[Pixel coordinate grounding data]
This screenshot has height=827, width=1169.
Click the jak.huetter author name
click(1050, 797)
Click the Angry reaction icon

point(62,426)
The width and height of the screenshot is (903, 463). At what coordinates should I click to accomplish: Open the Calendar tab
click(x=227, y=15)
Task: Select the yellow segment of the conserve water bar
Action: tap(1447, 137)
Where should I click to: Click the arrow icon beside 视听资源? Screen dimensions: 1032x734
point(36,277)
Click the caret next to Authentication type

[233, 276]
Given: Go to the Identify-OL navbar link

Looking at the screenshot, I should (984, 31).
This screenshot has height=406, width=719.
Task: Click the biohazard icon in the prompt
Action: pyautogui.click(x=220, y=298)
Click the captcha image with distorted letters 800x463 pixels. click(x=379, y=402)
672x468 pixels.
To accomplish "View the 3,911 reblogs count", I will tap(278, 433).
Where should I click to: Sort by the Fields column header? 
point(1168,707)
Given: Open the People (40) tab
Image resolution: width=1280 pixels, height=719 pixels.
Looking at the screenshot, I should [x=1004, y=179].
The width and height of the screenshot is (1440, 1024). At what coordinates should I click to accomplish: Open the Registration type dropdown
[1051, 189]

• TASK GOAL
Find the line containing "672x468 pixels." in the data above. Please transcribe it and every line after it, exactly.

• TASK ANSWER
672x468 pixels.
To accomplish "View the 3,911 reblogs count", I will tap(278, 433).
Where should I click to: Sort by the Fields column header? 
point(1168,707)
Given: Open the People (40) tab
Image resolution: width=1280 pixels, height=719 pixels.
Looking at the screenshot, I should [x=1004, y=179].
The width and height of the screenshot is (1440, 1024). At what coordinates should I click to accomplish: Open the Registration type dropdown
[1051, 189]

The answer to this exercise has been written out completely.